The second institution in Canada – the first being the University of Toronto – to sign on to the GCC, VIU joins about three dozen universities and colleges in the United States that are part of the consortium.

“This is a big step forward for VIU’s commitment to sustainability,” said Dr. Alexandra Weissfloch, a chemistry professor who spearheaded the university’s application to join the consortium. “It also means our chemistry program is going to be distinctive, not only in B.C., but also in Canada.”

To join, all members of the chemistry department at VIU had to buy into the commitment, which is all about ensuring continuous improvements in waste and hazard reduction, as well as providing green chemistry education to students.

“We are focusing on reducing the amount of waste – both toxic and non-toxic – that our chemistry department uses,” said Weissfloch. “It also means all our faculty members are going to ensure our chemistry students don’t leave VIU without an understanding of toxicology – how chemicals affect human health and the environment – and knowledge of chemicals and chemistry procedures that are less harmful for both.”

Next up, green chemistry and toxicology are being worked into the department’s current degree planning proposal – VIU is building a new Health and Science Centre at the Nanaimo campus, and with the new building, the institution will be able to offer a major in chemistry.

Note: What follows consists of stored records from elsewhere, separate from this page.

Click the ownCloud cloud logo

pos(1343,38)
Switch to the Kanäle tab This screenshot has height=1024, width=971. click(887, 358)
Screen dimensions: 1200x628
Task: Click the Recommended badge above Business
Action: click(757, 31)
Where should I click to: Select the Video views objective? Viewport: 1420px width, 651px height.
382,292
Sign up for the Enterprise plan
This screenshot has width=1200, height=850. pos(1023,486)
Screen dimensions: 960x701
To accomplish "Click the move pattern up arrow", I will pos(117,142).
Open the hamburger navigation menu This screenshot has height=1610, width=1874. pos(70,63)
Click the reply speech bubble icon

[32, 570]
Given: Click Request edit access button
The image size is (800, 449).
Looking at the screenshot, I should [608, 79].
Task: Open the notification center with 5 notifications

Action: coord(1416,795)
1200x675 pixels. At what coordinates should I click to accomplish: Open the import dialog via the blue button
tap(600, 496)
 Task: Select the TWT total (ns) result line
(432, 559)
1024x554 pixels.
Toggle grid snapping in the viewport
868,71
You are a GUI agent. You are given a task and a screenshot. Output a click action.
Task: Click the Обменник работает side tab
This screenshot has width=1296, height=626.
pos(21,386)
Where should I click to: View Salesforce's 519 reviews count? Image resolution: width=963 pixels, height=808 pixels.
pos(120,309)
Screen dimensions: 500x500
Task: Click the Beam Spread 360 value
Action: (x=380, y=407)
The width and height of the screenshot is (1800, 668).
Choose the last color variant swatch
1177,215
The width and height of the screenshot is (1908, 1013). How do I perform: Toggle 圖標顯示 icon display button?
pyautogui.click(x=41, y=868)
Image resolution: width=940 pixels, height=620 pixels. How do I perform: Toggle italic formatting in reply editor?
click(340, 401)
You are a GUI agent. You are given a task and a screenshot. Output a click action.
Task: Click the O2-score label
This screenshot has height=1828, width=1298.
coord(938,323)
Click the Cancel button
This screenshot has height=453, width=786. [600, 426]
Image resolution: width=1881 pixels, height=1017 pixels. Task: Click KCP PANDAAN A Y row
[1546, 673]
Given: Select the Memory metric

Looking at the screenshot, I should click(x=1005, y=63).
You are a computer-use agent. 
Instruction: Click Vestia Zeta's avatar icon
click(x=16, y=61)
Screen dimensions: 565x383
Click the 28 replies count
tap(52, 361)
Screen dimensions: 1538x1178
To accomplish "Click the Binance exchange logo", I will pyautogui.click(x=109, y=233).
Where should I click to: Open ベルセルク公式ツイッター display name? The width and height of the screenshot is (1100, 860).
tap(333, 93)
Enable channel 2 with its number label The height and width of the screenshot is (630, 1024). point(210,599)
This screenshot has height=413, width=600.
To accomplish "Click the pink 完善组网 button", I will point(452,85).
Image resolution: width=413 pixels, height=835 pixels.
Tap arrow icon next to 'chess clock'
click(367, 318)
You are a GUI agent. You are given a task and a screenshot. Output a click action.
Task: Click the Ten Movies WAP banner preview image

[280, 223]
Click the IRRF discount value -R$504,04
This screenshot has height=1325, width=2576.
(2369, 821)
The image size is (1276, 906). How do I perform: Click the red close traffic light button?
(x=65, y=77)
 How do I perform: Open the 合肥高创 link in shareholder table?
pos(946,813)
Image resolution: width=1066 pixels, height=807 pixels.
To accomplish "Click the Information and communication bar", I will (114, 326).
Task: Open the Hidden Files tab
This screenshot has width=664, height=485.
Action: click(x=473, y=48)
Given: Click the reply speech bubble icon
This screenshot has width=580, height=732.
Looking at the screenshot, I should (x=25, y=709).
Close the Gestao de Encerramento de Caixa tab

Amy Cannon, executive director of Beyond Benign, said this is another reason why the GCC is excited to get VIU on board.

“It’s particularly exciting since the chemistry department is in the early stages of setting up a chemistry major and using green chemistry as a framework,” says Cannon. “This is essentially how we hope the future of chemistry departments will be structured, around green chemistry, since it is central to the future of sustainability. We believe VIU can serve as a model for other institutions who are also looking to build chemistry major programs centered around green chemistry.”